Change every instance of "Focus" in these lines to "Activate" and keep everything else the same.

##### STORED DATA #####

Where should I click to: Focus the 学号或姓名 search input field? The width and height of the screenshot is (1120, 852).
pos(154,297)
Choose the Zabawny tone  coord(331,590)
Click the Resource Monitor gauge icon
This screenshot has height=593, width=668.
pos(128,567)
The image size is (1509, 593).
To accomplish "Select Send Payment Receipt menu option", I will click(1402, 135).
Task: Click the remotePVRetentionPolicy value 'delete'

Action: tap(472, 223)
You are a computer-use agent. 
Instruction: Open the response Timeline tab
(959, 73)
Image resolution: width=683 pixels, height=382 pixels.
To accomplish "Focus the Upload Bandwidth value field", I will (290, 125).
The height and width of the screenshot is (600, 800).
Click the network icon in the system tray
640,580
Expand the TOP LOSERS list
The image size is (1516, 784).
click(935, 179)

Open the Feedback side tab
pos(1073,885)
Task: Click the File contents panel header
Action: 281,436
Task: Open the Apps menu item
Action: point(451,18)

#####

> RESPONSE
Where should I click to: Activate the 学号或姓名 search input field? The width and height of the screenshot is (1120, 852).
pos(154,297)
Choose the Zabawny tone  coord(331,590)
Click the Resource Monitor gauge icon
This screenshot has height=593, width=668.
pos(128,567)
The image size is (1509, 593).
To accomplish "Select Send Payment Receipt menu option", I will click(1402, 135).
Task: Click the remotePVRetentionPolicy value 'delete'

Action: tap(472, 223)
You are a computer-use agent. 
Instruction: Open the response Timeline tab
(959, 73)
Image resolution: width=683 pixels, height=382 pixels.
To accomplish "Activate the Upload Bandwidth value field", I will (290, 125).
The height and width of the screenshot is (600, 800).
Click the network icon in the system tray
640,580
Expand the TOP LOSERS list
The image size is (1516, 784).
click(935, 179)

Open the Feedback side tab
pos(1073,885)
Task: Click the File contents panel header
Action: 281,436
Task: Open the Apps menu item
Action: point(451,18)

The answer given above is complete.